General information
- Type: Glider aircraft
- National origin: West Germany
- Manufacturer: Akaflieg Stuttgart
- Designer: R. Eppler & H. Nägele
- Number built: 1

History
- First flight: 1 February 1966

= Akaflieg Stuttgart fs23 =

German single-seat glider, 1966

The Akaflieg Stuttgart fs23, nicknamed Hidalgo (Spanish: "Nobleman"), was a glider aircraft that was designed and built in West Germany from 1953. It was lighter than most contemporaries. Only one example of the design was constructed, which was destroyed in a fatal crash in 1971.

==Development==
Design of the fs23 was started in 1953 and took thirteen years, including a hiatus while the fs24 Phönix was developed. The goal of the fs23 designers was a lightweight high-performance glider to meet the proposed 13m mini-standard class for competition gliders. To achieve this goal the students at Akaflieg Stuttgart thoroughly tested fibreglass re-inforced composites, as well as birch ply and balsa/fibreglass sandwiches, for E- and G-modulus, compressive and torsional strength as well as bonding and rivetting methods. Once the testing was complete the aircraft could be designed to ensure adequate strength with light weight, (1/3 to 2/3 the weight of typical gliders of the time), and good aerodynamic qualities, the result being the fs23 Hidalgo.

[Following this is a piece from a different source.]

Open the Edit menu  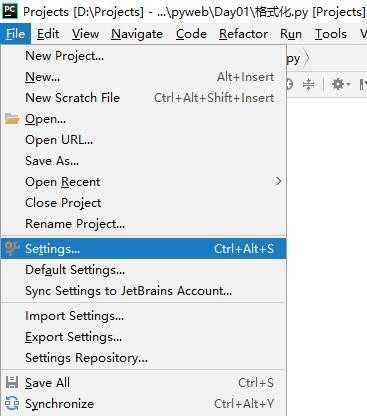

Built primarily of balsa core sandwiched in fibreglass, the fs23 was a high-wing, high aspect ratio, cantilever monoplane with moderate dihedral and -6^{o} sweep, (to reduce the tail moment required and thus the size and weight of the rear fuselage and tail unit), and a V-tail. A fixed undercarriage and a brake parachute were used.
Flight trials began on 1 February 1966 demonstrating that the fs23 had sensitive controls, side-slipped well and gave adequate warning of a stall. It recovered easily from a spin, within half a turn. In 1967 the fs23 suffered severe tail flutter and the pilot was thrown out of the cockpit, descending by parachute, as the aircraft dived towards the ground from 1500 meters altitude. The aircraft landed with minimal damage and was repaired to continue the test programme until July 1971 when the fs23 crashed a second time, with the pilot, Heinz Jahn, losing his life.